Exchange-Traded Funds

An exchange-traded fund, or ETF, is a fund that can be traded on an exchange like a stock, meaning it can be bought and sold throughout the day. For nearly a century, traditional mutual funds have offered many advantages over building a portfolio one security at a time. Mutual funds provide investors broad diversification, professional management, relative low cost, and daily liquidity.

Exchange-traded funds (ETFs) take the benefits of mutual fund investing to the next level. ETFs can offer lower operating costs than traditional open-end funds, flexible trading, greater transparency, and better tax efficiency in taxable accounts. ETFs are bought and sold during the day when the markets are open. The pricing of ETF shares is continuous during normal exchange hours. Share prices vary throughout the day, based mainly on the changing intraday value of the underlying assets in the fund. ETF investors know within moments how much they paid to buy shares and how much they received after selling.

Reasons to invest in ETFs


ETFs are unique in several ways which make them a lucrative investment option. Here are eight reasons to invest in ETFs:

1. ETFs offer liquidity
Apart from gaining wide diversification in their mutual fund portfolio, ETF owners are also blessed with liquidity. Since they are open ended funds, there is no lock-in involved. This gives ETF holders a privilege to withdraw their holdings as per their requirement.

→ DATASET EXCERPT
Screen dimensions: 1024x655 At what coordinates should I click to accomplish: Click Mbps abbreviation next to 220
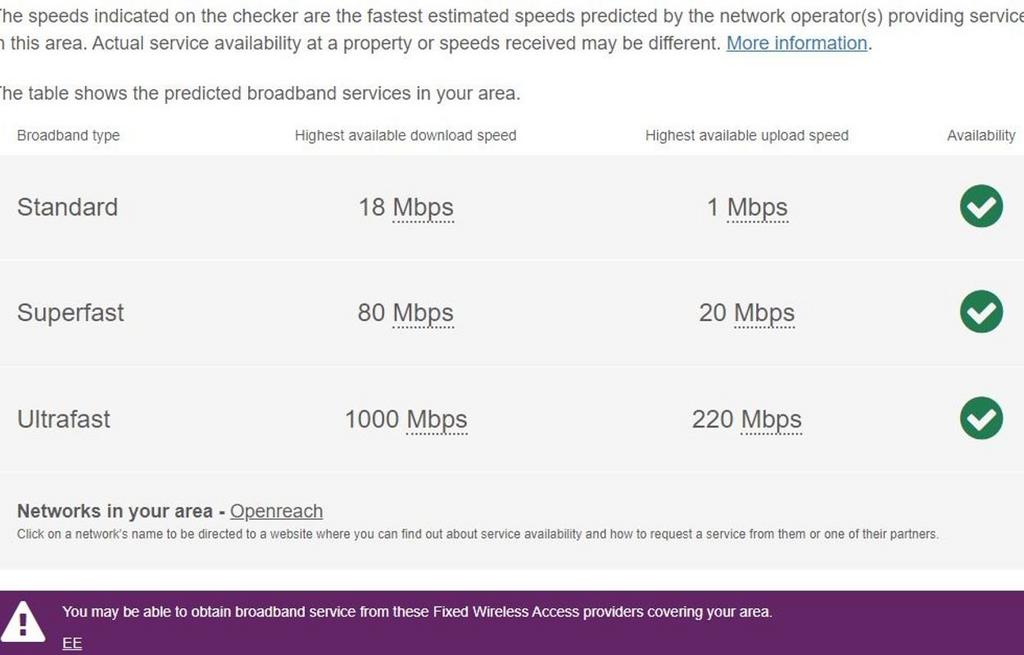(771, 419)
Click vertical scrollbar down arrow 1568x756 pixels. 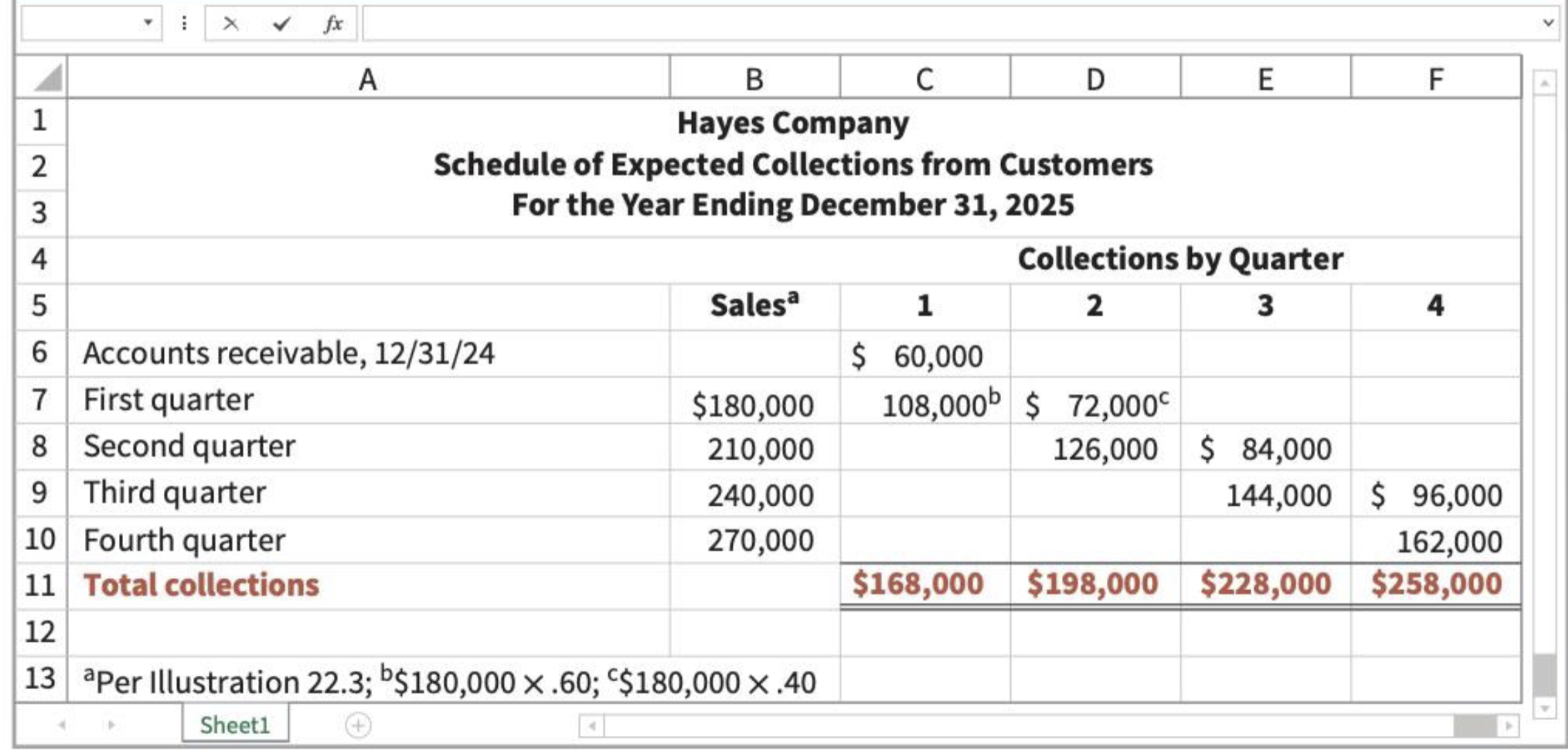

→ REQUIRED TASKS
A – Reproduce the text on exchange-traded funds between "1. ETFs offer" and "per their requirement.", inclusive.
B – Answer these questions using the text on exchange-traded funds:
(i) For about how long have traditional mutual funds offered advantages over building a portfolio one security at a time?
(ii) How many reasons to invest in ETFs does the text say it will list?
(iii) According to the first reason, why is there no lock-in for ETF holders?
C – Continue the text on exchange-traded funds from the point where it stops.

→ TASK RESPONSES
A –
1. ETFs offer liquidity
Apart from gaining wide diversification in their mutual fund portfolio, ETF owners are also blessed with liquidity. Since they are open ended funds, there is no lock-in involved. This gives ETF holders a privilege to withdraw their holdings as per their requirement.

B –
(i) For nearly a century.
(ii) Eight.
(iii) Because they are open-ended funds.

C –
2. ETFs are cost efficient
Since these aren’t actively managed like most mutual funds, the expense ratio for owning an ETF is comparatively lower. When there are no management fees or commissions involved, this might increase the incremental value of the overall fund. Owning an exchange traded fund with a low expense ratio can add on to your payouts when held on to for the long run.

3. ETFs offer flexibility
Like mentioned earlier, ETFs unlike, mutual funds, can be purchased/sold at the stock exchanges. These funds can be traded on a daily basis, just like intraday trading. These can be brought short and sold at a profitable margin, and all of this can be done just within a day during market hours.

4. ETFs diversify your portfolio
ETFs can introduce investors to completely different market segments. For example, if one wishes, they can invest in Gold ETFs, which generally track the price of physical gold as its benchmark. This allows investors to buy a commodity like gold in the form of gold ETFs. Having ETF as part of your mutual fund portfolio can actually help you in diversifying your investments.

5. ETFs are single transactions
When you purchase a mutual fund, you purchase a basket of stocks consisting of small shares across assets. But you can purchase an ETF with just one single transaction which is equivalent to owning a mini portfolio. This helps investors when they are tracking the performance, for example, if you invested in gold ETF, you need to track the performance of gold as a commodity daily, and this makes things a lot easier for the investor.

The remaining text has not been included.